Je pourrais terminer là-dessus, ajoutant que c'est un privilège sans prix que de pouvoir choisir un titre, voire plusieurs, à sa propre vie, mais j'ai envie de partager avec vous un poème de Paulo Leminski, dont la traduction boiteuse est de votre plumitif approximatif.

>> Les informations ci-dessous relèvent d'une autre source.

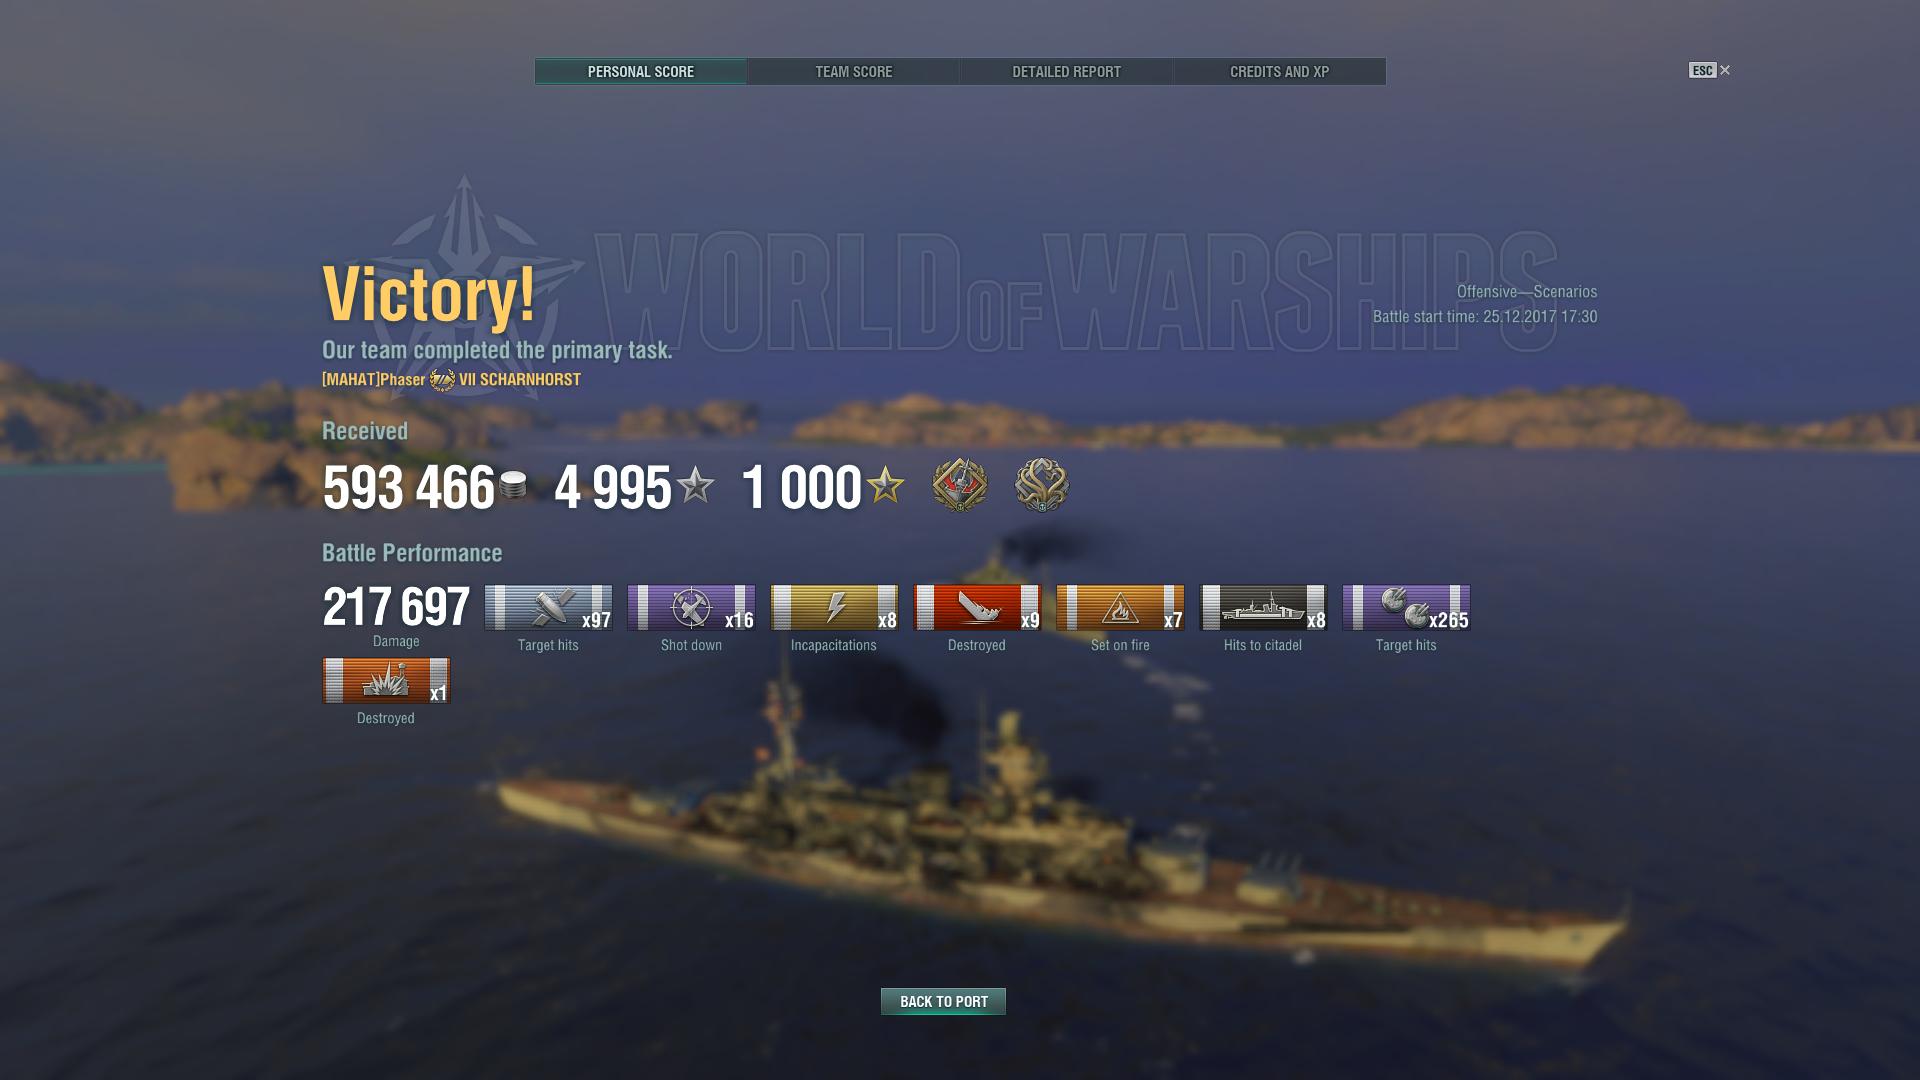The width and height of the screenshot is (1920, 1080).
Task: Click the second achievement medal badge
Action: point(1042,485)
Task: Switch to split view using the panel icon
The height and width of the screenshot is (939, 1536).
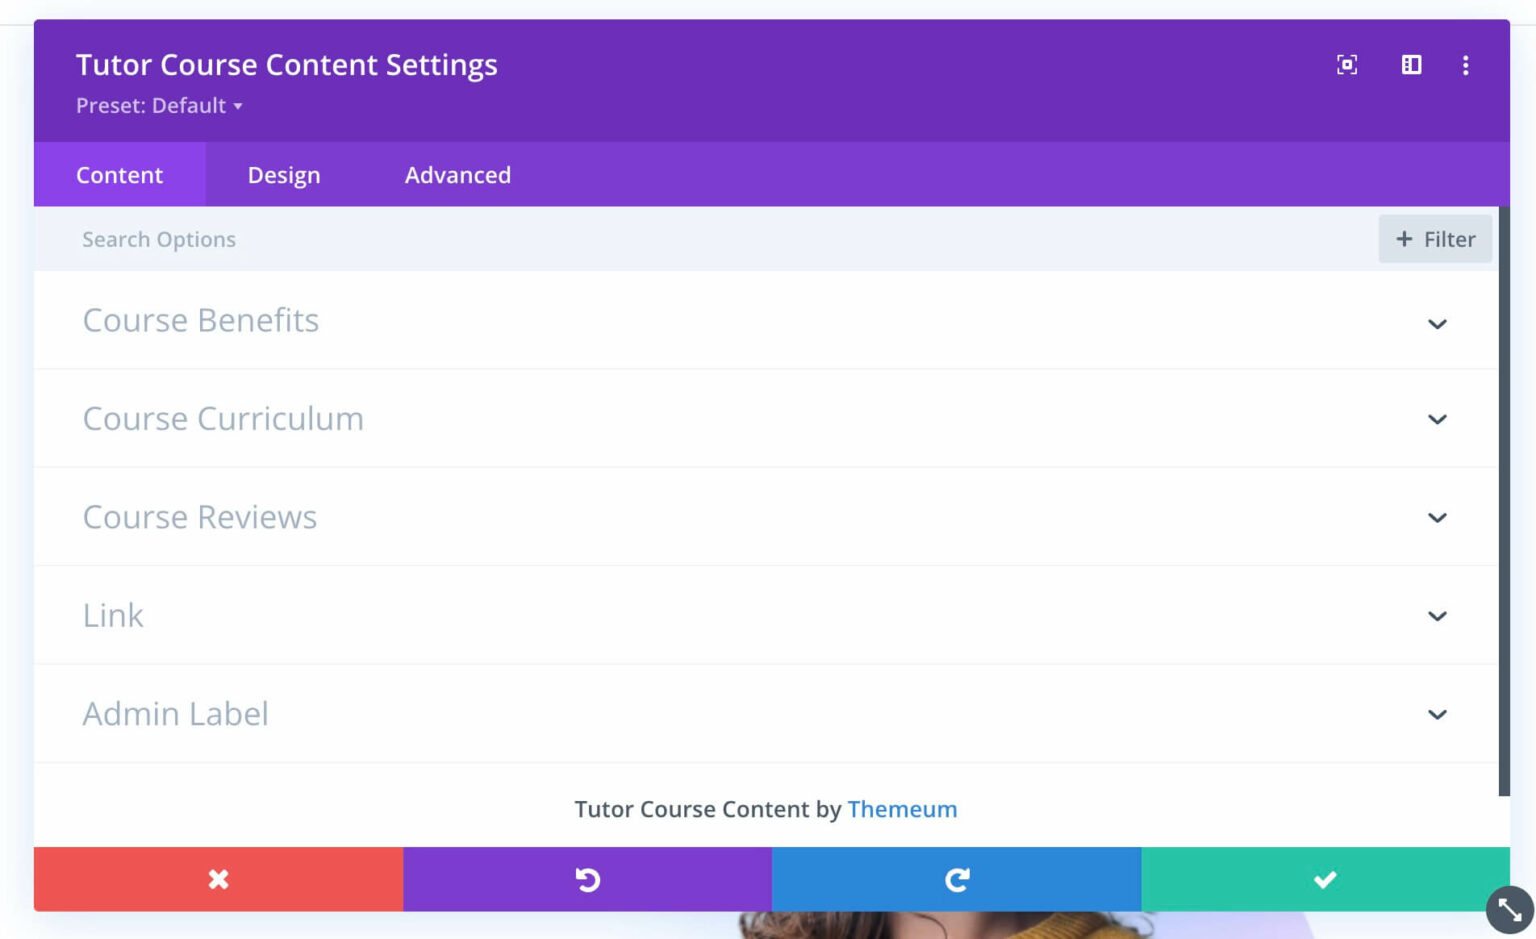Action: (1411, 65)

desencontrários                      mérencontraires


Mandei a palavra rimar,                                 J'ai envoyé la parole rimer,
ela não me obedeceu.                                   elle ne m'a pas obéi.
Falou em mar, em céu, em rosa,                     Elle a parlé de la mer, du ciel, des roses,
em grego, em silêncio, em prosa.                   en grec, en silence, en prose.
Parecia fora de si,                                         Elle semblait à l'extérieur de soi,
a sílaba silenciosa.                                         la syllabe silencieuse.

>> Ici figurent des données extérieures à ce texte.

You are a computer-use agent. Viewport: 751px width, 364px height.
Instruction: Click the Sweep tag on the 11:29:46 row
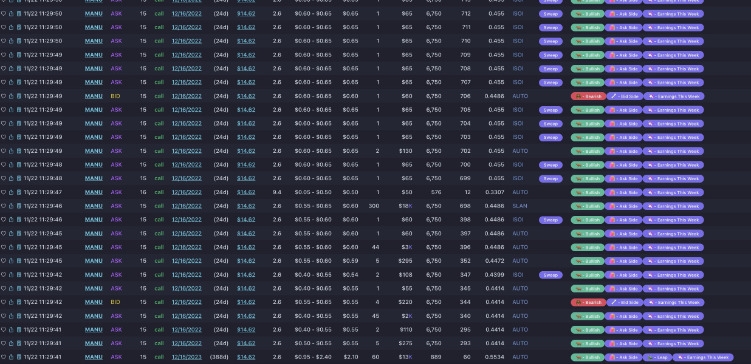coord(551,220)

Mandei a frase sonhar,                                   J'ai envoyé la phrase rêver,
e ela se foi num labirinto.                              et elle s'en est allée dans un labyrinthe.
Fazer poesia, eu sinto, apenas isso.                 Faire de la poésie, je sens, à peine cela.
Dar ordens a um exército,                              Donner des ordres à une armée,
para conquistar um império extinto.                pour conquérir un empire déchu.


Jacques Ancet parle de la traduction comme d'un geste d'amour. Voilà qui me convient à un moment où, suivant les élans de mon cœur,  mon centre de légèreté, celui qui contrebalance le trop pragmatique et concret centre de gravité, s'est considérablement déplacé, se rapprochant de la place de jeu de mon enfance. Eh oui. Traduire plus, mieux, depuis l'endroit des mes premiers pas, en écho à ceux d'aujourd'hui et de demain.

Walter Benjamin estimait que l'écriture nécessite, parfois, un "embrouillamini" de voix. Il y en a un, en moi, pas le moindre doute à ce propos. Il bourdonne chaque jour davantage, chaque fin de nuit il est plus précis. Reste à en faire un brouillard magnifique.